# liquid soap thickener



## jaynebev (Apr 12, 2009)

could anyone suggest a thickener for liquid soap. please (hot process)
i know borax is an option , but not a permitted ingredient if for resale.

i have a recipe for clear soap that works really well , but is quite thin and it would be nice to have a thicker version.  

ta 

Jayne


----------



## KSL (Apr 12, 2009)

Borax isn't approved for resale?  Hmm.. something I didn't know.. why is that?

I read on New Direction's website that with thier organic liquid soap, you use a 25% salt solution to thicken the product.  Now, I have no idea if this would work for HP, since I've never made HP before.  

Its just what they tell you to use in thier instructions for thier liquid soap base.....


----------



## mamaT (Apr 13, 2009)

As someone who has made loads of jam and jelly for years, the pectin needs acid to thicken the final product.  For some fruits you have to add lemon juice to bump the acidity.


----------



## jaynebev (Apr 13, 2009)

thanks for the help folks , i,m not sure why Borax is not approved , (assuming you are in the UK like myself) i was told by a supplier that the it was not an approved product under the cosmetic regs , which cover soap.
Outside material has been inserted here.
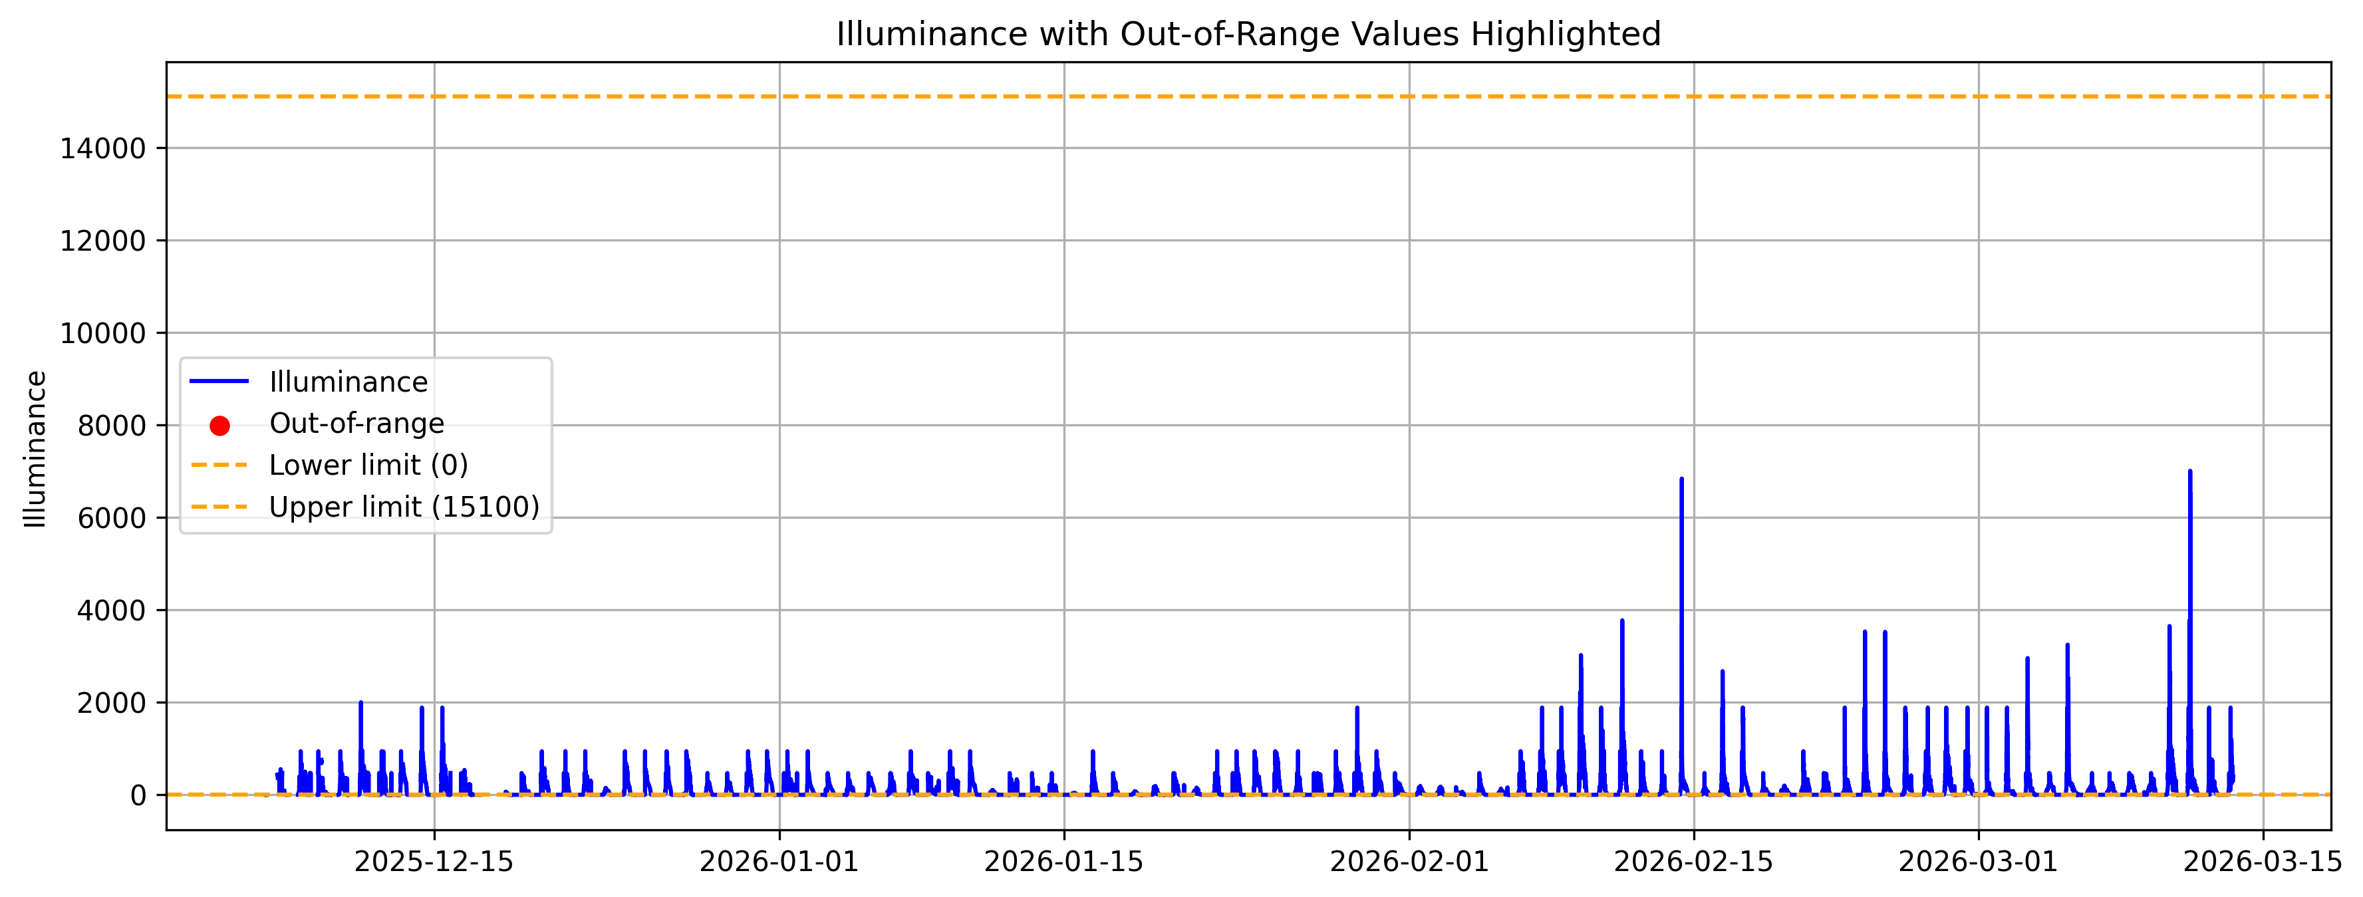The image size is (2363, 897).
Task: Select the 2026-02-01 x-axis tick label
Action: tap(1409, 863)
i will give the gum a go, any idea on quantities please and when to add it , i,m a little new to this , sorry to be a pain.

regards
jayne


----------



## KSL (Apr 13, 2009)

Found this.. looks like the xanthan would work.
http://www.makingcosmetics.com/Xanthan- ... -p194.html

It says:
Use: Dissolve in warm water, usual final concentration 0.5-2%. 

so try that?


----------



## jaynebev (Apr 14, 2009)

thanks naturliche
youre a star , i will give it a whirl.

Jayne


----------



## KSL (Apr 14, 2009)

Do tell how it works out!!
Inquiring minds want to know!

And its nice to try and help.. I'm always asking around here.. LOL


----------



## Bigmoose (Apr 18, 2009)

A couple of thickeners that I have used are Liquid Crothix and peg-150.  The LC works well, easy to use but can be expensive to use.  Peg-150 takes a little more work to use but does a great job, but can be hard to find.  Let us know how the gum works out.

Bruce


----------



## KSL (Apr 24, 2009)

Hello.
I bought some Organic liquid soap from NewDirections.
i tried it out and added a 25% salt solution.  For about 250g of liquid soap, I used 2 tbsp of the salt solution and it was TOO MUCH.
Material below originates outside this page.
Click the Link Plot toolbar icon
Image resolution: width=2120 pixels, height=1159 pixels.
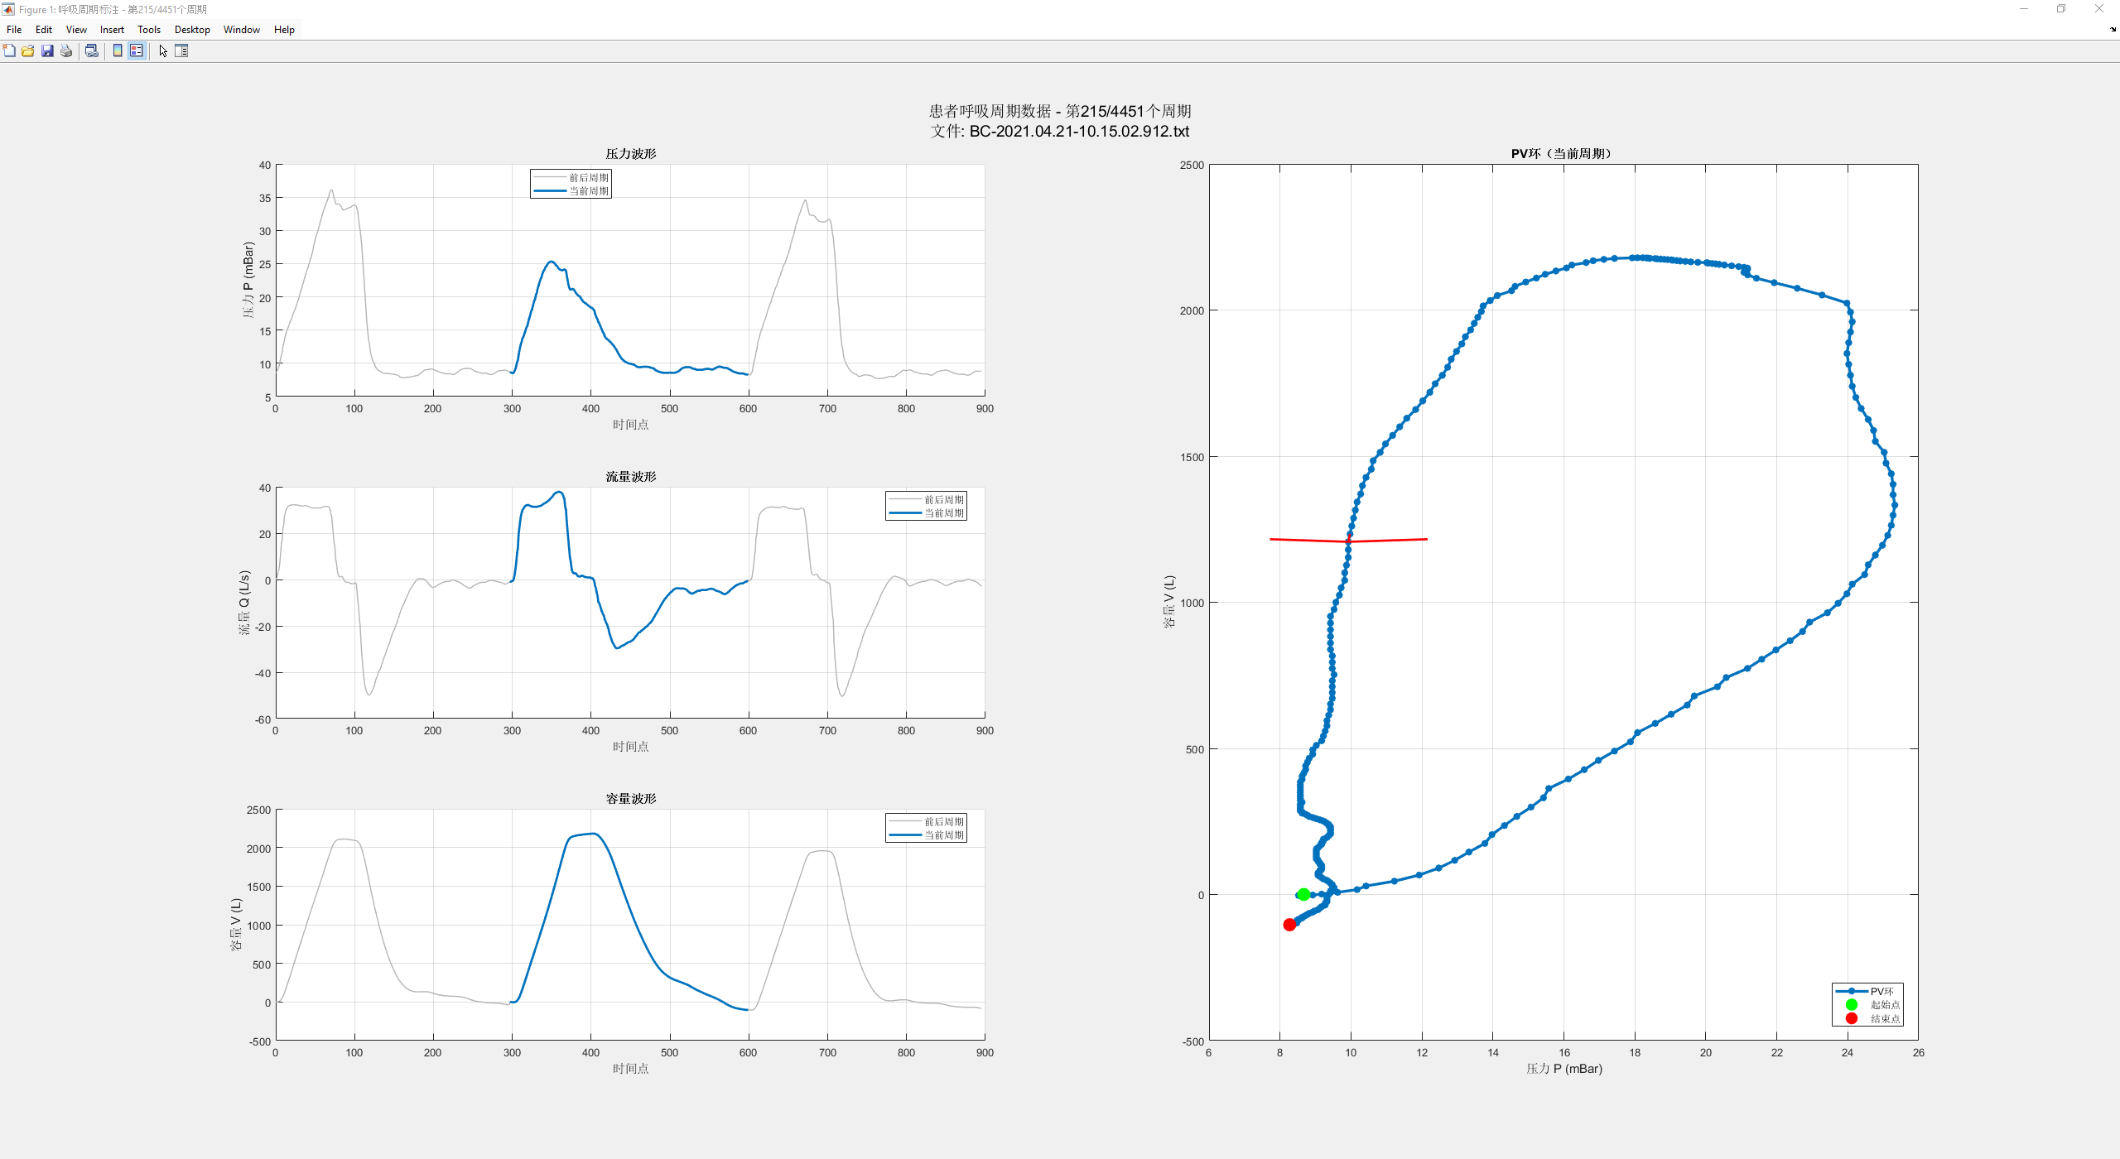click(x=92, y=51)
i added 3 tbsp for the first batch and it turned into this taffy foam mixture (it was actually kinda cool) and the second one worked, but its still too thick, so I'm REALLY going to cut down in the next recipe.

Anyways, i have no idea if this works for all kinds of liquid soap, but it worked for this base =)


----------



## Lindy (May 26, 2009)

I just discovered something cool for thin liquid soap - foamer dispenser tops - they take the liquid and turn it into foam as it dispenses - way cool so I ordered a bunch from Voageur (about 1/2 way down page http://www.voyageursoapandcandle.com/store/browse.asp?cat=45&path=45)


----------



## KSL (May 27, 2009)

I wonder if you can make a foaming face cleanser with those?


----------



## Lindy (May 27, 2009)

KSL - I would think you could....


----------



## Guest (Jun 17, 2009)

Oh I gotta get me some of those pumps.

Kitn


----------